CAPÍTULO 8. Pregando em Perusa anuncia uma sedição futura e recomenda unidade

37. Alguns dias mais tarde, quando o bem-aventurado pai desceu daquela cela, disse com voz sofrida aos frades presentes: "Os habitantes de Perusa fizeram muito mal a seus vizinhos, e seu coração se exaltou, mas para sua vergonha. Na verdade, a vingança de Deus está próxima: Ele já está com a mão na espada". Depois de mais alguns dias, levantou-se afervorado e foi para Perusa. Os frades puderam concluir que tinha tido alguma visão em sua cela.
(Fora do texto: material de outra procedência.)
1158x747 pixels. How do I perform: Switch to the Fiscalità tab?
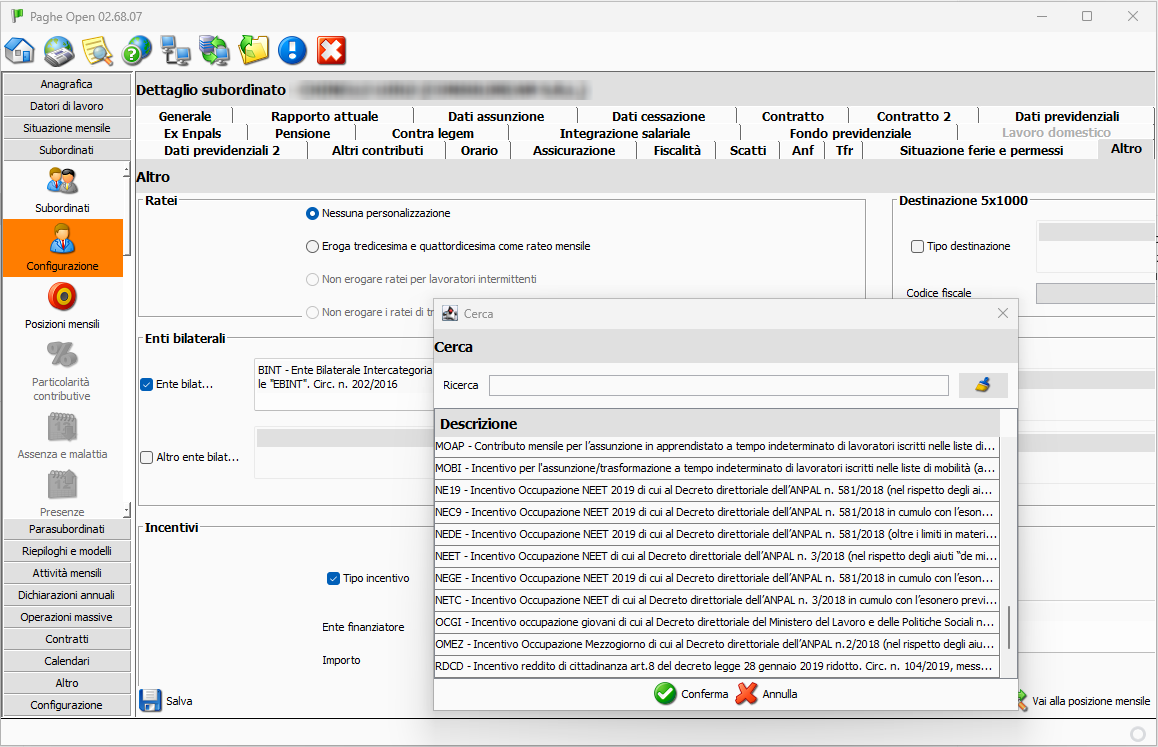pyautogui.click(x=676, y=150)
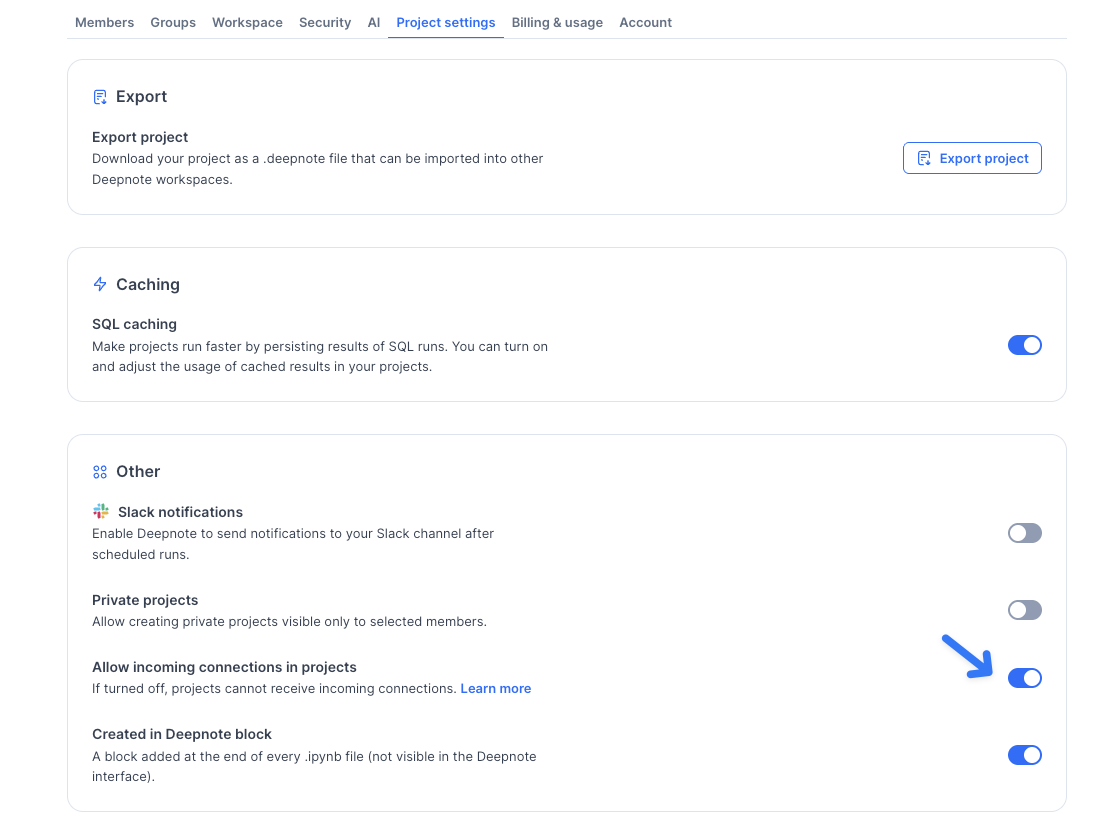Follow the Learn more link
Screen dimensions: 1117x831
coord(495,689)
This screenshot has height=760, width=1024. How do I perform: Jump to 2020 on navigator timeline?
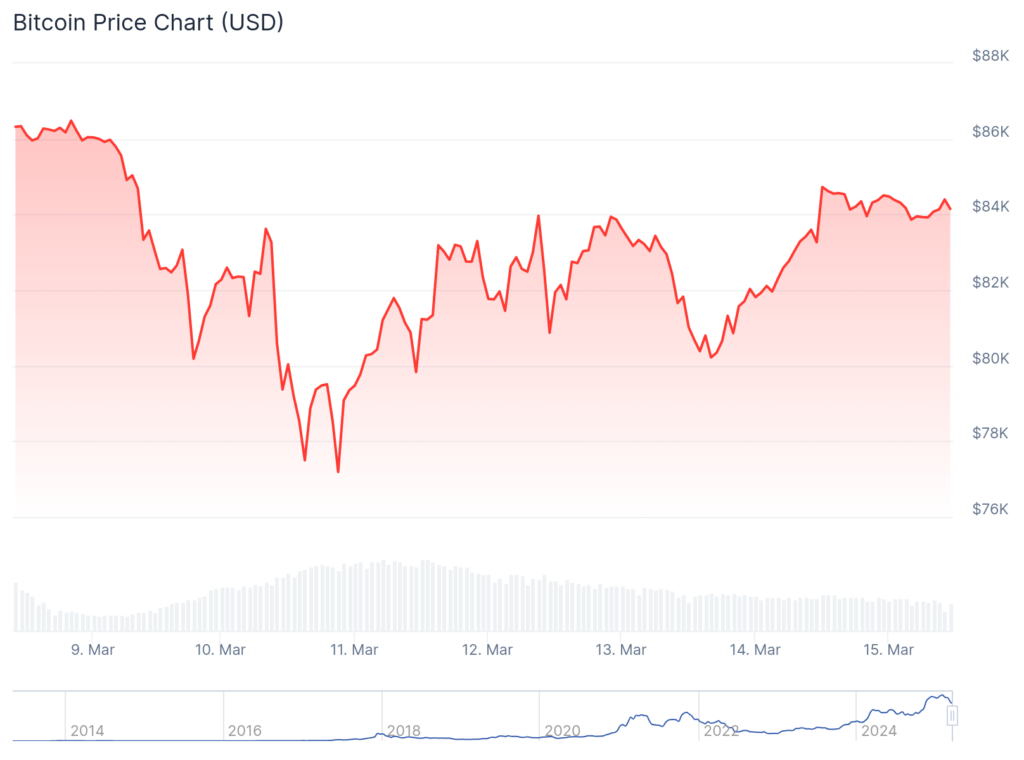pos(562,731)
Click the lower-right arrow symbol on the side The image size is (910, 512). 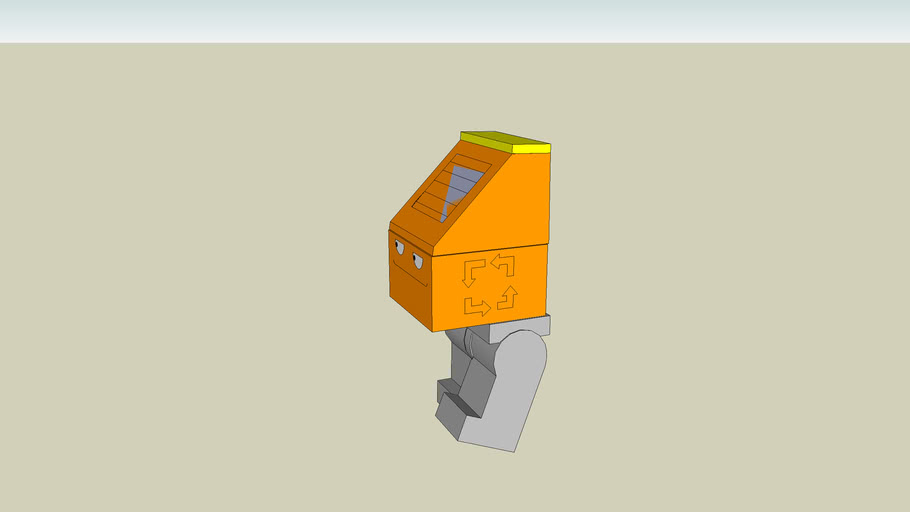click(x=509, y=297)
Em Perusa, reuniu o povo e começou a pregar. Mas, como os cavaleiros estavam fazendo seus exercícios e impediam a palavra de Deus, o santo se voltou para eles e disse gemendo: "Homens perversos, dignos de compaixão, que não respeitais nem temeis o juízo de Deus! Ouvi o que o Senhor vos anuncia por intermédio deste pobrezinho. O Senhor vos exaltou acima de todos os que estão ao vosso redor. Justamente por isso deveríeis ser mais bondosos com os vizinhos e mais agradecidos a Deus. Mas estais sendo ingratos, atacais os vizinhos à mão armada, matando e saqueando. Eu vos digo que isso não vai ficar sem vingança, porque Deus, para maior punição, vai fazer com que enfrenteis uma guerra interna, levantando-vos uns contra os outros. E a indignação vai instruir aqueles que a bondade não conseguiu ensinar".

Não demorou muito para se levantar a discórdia entre eles. Empunharam armas contra os companheiros: o povo se amotinou contra os cavaleiros e os nobres atacaram os plebeus à espada. Numa palavra, lutaram com tamanha ferocidade e estrago, que até os vizinhos, a quem tanto mal tinham feito, ficaram com pena.

Foi um castigo merecido! Afastaram-se daquele que é Uno e Sumo, e perderam a unidade entre eles mesmos. Não há vínculo que mais una uma nação do que o fiel amor a Deus, numa fé sincera e sem fingimento.